(RECORD SET)

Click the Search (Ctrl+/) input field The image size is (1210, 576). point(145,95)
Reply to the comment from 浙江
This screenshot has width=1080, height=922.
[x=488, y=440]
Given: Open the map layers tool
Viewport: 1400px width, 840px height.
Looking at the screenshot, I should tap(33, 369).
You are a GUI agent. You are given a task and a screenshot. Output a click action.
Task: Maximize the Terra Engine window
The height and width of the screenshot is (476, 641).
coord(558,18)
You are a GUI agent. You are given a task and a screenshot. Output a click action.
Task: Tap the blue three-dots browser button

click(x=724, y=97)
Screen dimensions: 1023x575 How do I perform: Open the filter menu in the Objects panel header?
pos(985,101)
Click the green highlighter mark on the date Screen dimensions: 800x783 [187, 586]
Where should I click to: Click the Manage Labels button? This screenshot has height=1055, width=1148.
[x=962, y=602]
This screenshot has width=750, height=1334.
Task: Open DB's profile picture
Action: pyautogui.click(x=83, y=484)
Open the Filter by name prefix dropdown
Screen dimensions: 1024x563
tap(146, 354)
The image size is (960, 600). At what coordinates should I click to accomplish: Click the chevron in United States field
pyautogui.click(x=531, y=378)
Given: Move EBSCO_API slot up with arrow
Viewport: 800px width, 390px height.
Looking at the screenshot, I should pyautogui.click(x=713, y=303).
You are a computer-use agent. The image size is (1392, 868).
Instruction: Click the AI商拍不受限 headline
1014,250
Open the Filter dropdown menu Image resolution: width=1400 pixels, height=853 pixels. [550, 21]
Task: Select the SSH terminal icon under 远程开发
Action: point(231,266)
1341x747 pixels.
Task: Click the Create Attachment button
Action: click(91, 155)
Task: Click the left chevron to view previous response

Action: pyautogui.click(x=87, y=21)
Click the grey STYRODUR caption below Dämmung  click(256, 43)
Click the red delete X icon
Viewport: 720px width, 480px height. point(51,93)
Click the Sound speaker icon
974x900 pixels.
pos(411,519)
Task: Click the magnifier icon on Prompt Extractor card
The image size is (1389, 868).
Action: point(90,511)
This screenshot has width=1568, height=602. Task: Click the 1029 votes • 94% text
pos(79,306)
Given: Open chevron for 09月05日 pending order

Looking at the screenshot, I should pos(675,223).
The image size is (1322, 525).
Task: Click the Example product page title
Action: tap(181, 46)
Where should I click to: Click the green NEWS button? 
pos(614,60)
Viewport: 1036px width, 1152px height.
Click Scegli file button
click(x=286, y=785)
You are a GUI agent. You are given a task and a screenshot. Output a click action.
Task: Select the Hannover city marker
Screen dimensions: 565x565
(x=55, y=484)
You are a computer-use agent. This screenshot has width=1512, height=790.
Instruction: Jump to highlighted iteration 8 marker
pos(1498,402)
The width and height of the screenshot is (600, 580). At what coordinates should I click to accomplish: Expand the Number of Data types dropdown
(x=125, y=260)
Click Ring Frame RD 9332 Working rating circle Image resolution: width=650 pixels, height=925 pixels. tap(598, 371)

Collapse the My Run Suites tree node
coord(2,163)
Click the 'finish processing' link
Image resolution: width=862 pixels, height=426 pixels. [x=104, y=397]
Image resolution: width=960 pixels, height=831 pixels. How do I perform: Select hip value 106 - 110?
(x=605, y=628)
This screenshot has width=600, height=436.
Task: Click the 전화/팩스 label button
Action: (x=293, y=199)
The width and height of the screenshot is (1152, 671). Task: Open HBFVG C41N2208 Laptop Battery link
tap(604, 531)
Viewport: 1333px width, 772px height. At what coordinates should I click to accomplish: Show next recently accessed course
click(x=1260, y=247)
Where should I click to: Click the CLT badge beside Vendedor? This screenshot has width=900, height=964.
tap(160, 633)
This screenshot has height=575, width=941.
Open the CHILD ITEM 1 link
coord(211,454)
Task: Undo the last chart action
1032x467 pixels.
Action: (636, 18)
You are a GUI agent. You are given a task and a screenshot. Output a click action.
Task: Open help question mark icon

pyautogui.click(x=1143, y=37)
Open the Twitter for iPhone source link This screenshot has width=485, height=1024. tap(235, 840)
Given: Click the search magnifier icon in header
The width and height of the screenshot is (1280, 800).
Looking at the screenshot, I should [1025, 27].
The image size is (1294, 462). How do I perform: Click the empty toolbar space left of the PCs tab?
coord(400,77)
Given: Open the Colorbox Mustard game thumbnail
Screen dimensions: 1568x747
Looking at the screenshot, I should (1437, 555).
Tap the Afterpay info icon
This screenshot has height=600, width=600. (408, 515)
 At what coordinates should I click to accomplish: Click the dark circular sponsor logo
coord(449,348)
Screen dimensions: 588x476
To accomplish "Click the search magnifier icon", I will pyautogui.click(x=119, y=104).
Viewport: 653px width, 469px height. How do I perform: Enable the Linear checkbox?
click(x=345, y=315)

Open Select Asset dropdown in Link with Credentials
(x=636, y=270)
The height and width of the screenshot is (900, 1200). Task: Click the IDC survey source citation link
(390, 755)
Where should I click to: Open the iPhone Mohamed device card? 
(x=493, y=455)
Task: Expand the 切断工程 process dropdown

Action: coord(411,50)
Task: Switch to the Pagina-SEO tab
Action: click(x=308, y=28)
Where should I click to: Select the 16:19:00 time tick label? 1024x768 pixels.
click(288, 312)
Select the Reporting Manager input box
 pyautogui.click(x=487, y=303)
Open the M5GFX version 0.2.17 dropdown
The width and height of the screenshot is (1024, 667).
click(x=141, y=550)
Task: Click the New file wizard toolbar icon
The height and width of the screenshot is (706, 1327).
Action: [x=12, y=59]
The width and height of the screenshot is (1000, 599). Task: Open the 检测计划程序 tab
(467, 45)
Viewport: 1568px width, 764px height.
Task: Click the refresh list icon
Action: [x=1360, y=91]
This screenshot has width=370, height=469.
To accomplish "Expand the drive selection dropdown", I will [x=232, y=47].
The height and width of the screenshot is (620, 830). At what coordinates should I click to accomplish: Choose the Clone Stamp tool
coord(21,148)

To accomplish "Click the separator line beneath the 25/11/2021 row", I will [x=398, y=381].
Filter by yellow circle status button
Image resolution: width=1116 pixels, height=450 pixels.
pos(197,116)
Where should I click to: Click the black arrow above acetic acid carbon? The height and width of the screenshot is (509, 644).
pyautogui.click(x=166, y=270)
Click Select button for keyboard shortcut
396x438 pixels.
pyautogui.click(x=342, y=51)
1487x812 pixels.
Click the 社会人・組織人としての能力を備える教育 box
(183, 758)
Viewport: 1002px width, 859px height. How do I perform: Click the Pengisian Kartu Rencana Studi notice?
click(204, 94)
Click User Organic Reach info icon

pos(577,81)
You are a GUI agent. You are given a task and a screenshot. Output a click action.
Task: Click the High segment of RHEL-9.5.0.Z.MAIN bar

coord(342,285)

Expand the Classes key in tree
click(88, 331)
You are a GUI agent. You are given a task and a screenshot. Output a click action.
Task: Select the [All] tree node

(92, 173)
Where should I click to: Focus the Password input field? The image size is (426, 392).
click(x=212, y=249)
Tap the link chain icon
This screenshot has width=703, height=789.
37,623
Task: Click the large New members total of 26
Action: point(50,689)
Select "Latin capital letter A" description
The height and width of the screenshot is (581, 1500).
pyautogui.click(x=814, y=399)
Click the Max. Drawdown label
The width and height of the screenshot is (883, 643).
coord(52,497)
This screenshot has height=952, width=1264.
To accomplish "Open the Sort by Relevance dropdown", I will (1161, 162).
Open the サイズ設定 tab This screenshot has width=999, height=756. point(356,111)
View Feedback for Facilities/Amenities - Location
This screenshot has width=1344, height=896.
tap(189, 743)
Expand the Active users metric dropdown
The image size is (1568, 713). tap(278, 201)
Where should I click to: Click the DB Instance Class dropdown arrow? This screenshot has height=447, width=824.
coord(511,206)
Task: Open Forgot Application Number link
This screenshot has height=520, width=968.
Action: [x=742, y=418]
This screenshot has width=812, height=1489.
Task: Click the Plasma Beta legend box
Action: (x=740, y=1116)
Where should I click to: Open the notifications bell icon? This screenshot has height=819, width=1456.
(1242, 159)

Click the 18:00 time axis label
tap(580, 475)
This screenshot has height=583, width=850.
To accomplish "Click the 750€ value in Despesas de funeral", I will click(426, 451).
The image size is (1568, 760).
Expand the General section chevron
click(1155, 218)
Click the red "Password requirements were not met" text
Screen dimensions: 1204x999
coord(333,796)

(End RECORD SET)

- _TASK_: An exact copy of the entries from the line containing "Click the 18:00 time axis label" through the last line is the expected answer.

- _RESPONSE FOR THIS EXERCISE_:
Click the 18:00 time axis label
tap(580, 475)
This screenshot has height=583, width=850.
To accomplish "Click the 750€ value in Despesas de funeral", I will click(426, 451).
The image size is (1568, 760).
Expand the General section chevron
click(1155, 218)
Click the red "Password requirements were not met" text
Screen dimensions: 1204x999
coord(333,796)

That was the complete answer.